Value is in the eye of the beholder. There are lots of different ways to think about value. But you can be the biggest part of the value proposition.
Your Business Acumen
You create value by understanding fundamental business principles. You understand how what you do is translated into greater revenue, lower costs, and increased profits. Part of business acumen is knowing how your business works and understanding your business model. It’s also knowing how your client’s business works and their business model.
Business acumen is the new sales acumen. You create value by understanding how to help your clients with their business.
Your Situational Knowledge
Your experiences are also valuable to your clients. You have some scars, as my friend Dave Brock would say. You’ve seen what works. You’ve also seen what has failed. Your experiences allow you to create value for your clients by helping them find the path to better results, seeing around corners, avoiding common pitfalls, and taking advantage of opportunities.
Your situational knowledge creates value for your clients by helping them make decisions based on experience.
Your Ideas
Nothing makes you more valuable than ideas.
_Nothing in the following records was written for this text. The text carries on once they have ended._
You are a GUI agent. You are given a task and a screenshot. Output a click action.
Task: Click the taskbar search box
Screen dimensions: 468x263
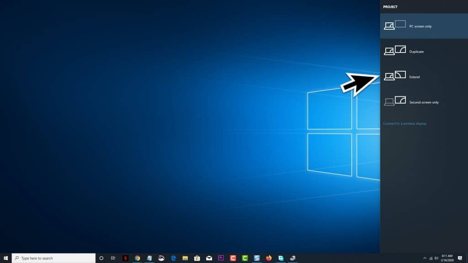click(55, 257)
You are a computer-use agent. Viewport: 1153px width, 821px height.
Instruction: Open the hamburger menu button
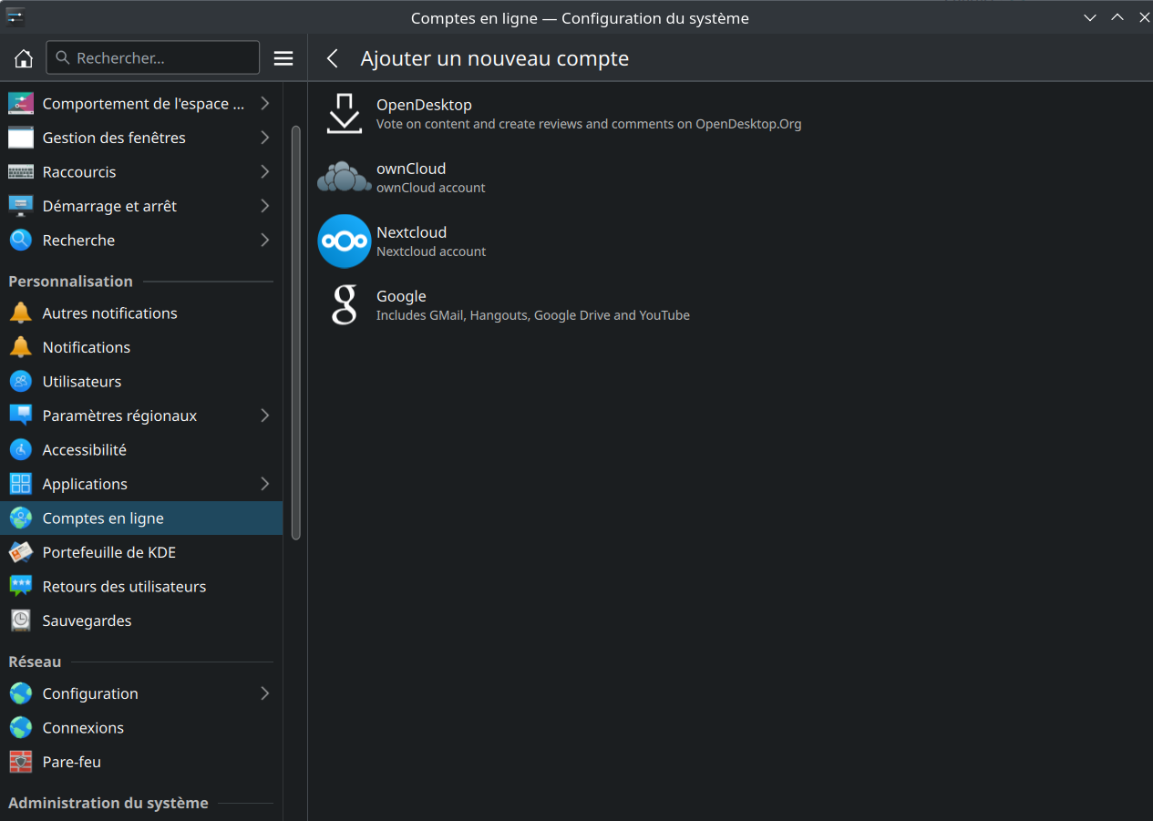(283, 58)
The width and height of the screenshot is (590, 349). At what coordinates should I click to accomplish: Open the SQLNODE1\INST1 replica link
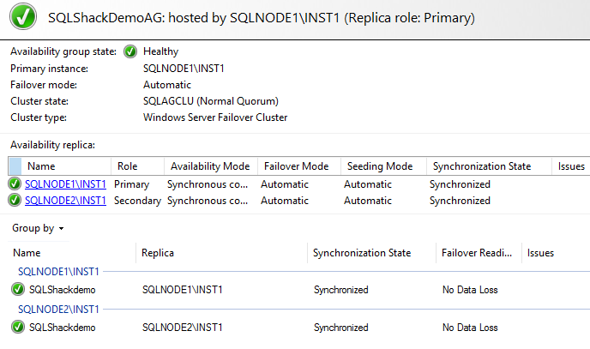(65, 184)
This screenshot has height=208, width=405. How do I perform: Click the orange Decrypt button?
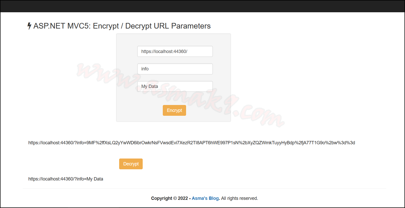click(x=131, y=164)
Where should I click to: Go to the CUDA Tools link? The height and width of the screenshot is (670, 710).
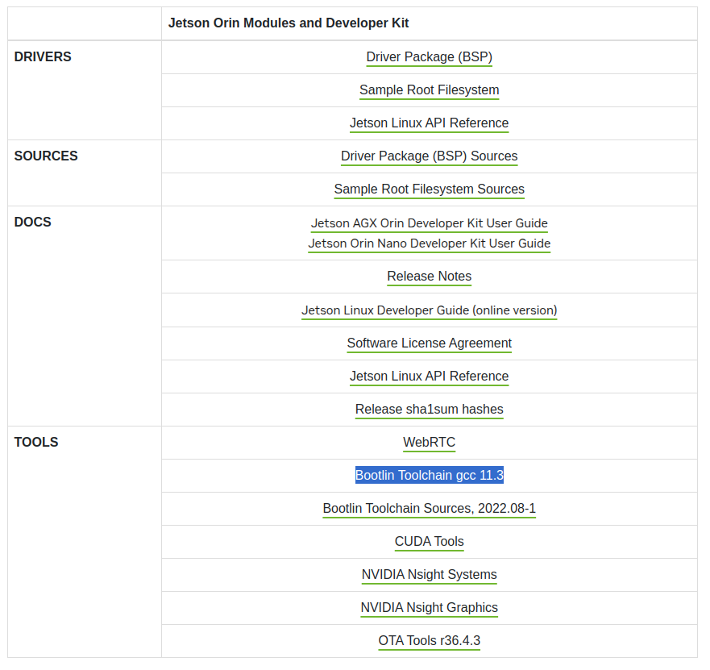click(x=429, y=542)
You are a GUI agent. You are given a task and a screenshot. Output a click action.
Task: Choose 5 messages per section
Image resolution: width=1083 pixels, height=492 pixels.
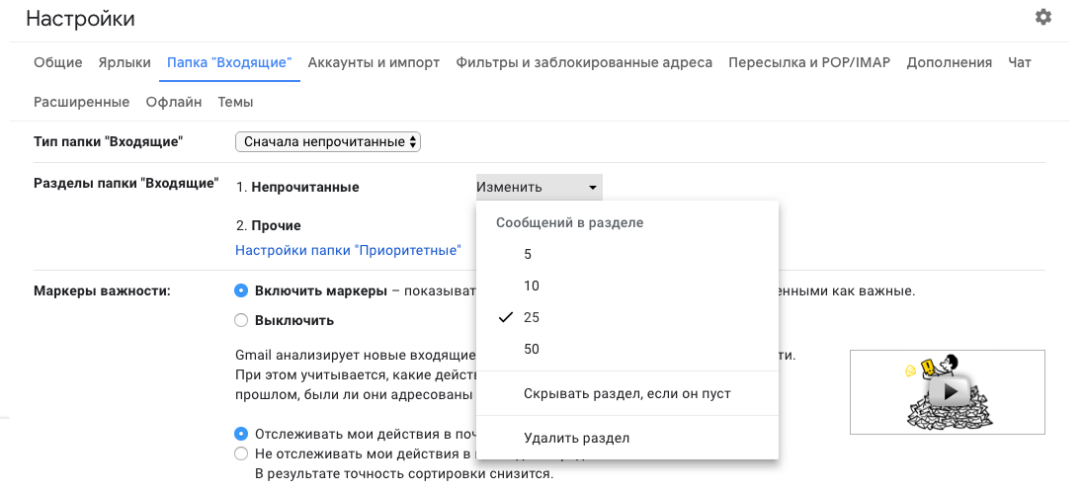coord(528,254)
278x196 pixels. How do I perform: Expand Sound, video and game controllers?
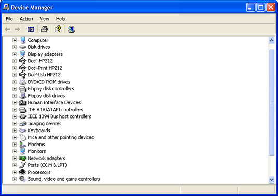(15, 179)
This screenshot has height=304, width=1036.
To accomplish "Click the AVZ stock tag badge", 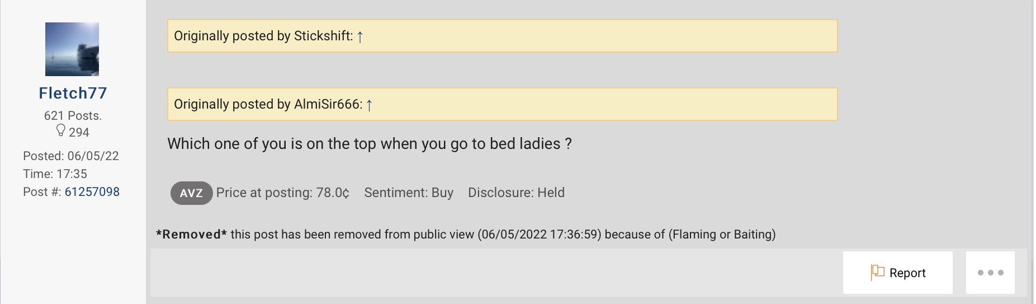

Resourcefulness is perhaps the greatest human attribute. Your ability to generate new ideas that help move your client’s business forward is valuable–and it can easily differentiate you in a crowded marketplace.
Your ideas allow you to be the value.
Your Ability to Collaborate
You have business acumen, situational knowledge, and ideas. But so does your client. They want to collaborate with you on a solution to produce better results. You know what you know, but you don’t know everything your client knows. Your ability to collaborate with them on a solution creates value, and it almost also creates more value than dictating a solution that hasn’t taken into account all the things that makes your client unique.
Your ability to collaborate makes you a good partner and an effective team member. It creates value for you clients by helping them get the solution they need.
Your Ability to Build Consensus
There is no power sponsor. There are sponsors. More and more, business are making decisions by consensus. The status quo is well-entrenched in their organizations, and it’s sometimes as difficult for your contacts to sell within their own organization as it is for you to sell in yours.
Your ability to help your clients build consensus in their organization makes you a value creator. It’s helping them do something they struggle to do on their own: build the case for change.
Your Ability to Execute
You create value for your clients by owning the outcome that you sold them. They aren’t paying for the idea alone. They’re paying for the execution of that idea. They’re paying for results.
You create value when you orchestrate the effort of your team, owning the outcomes, delegating the transactions, and producing the results they need. Execution is value creation.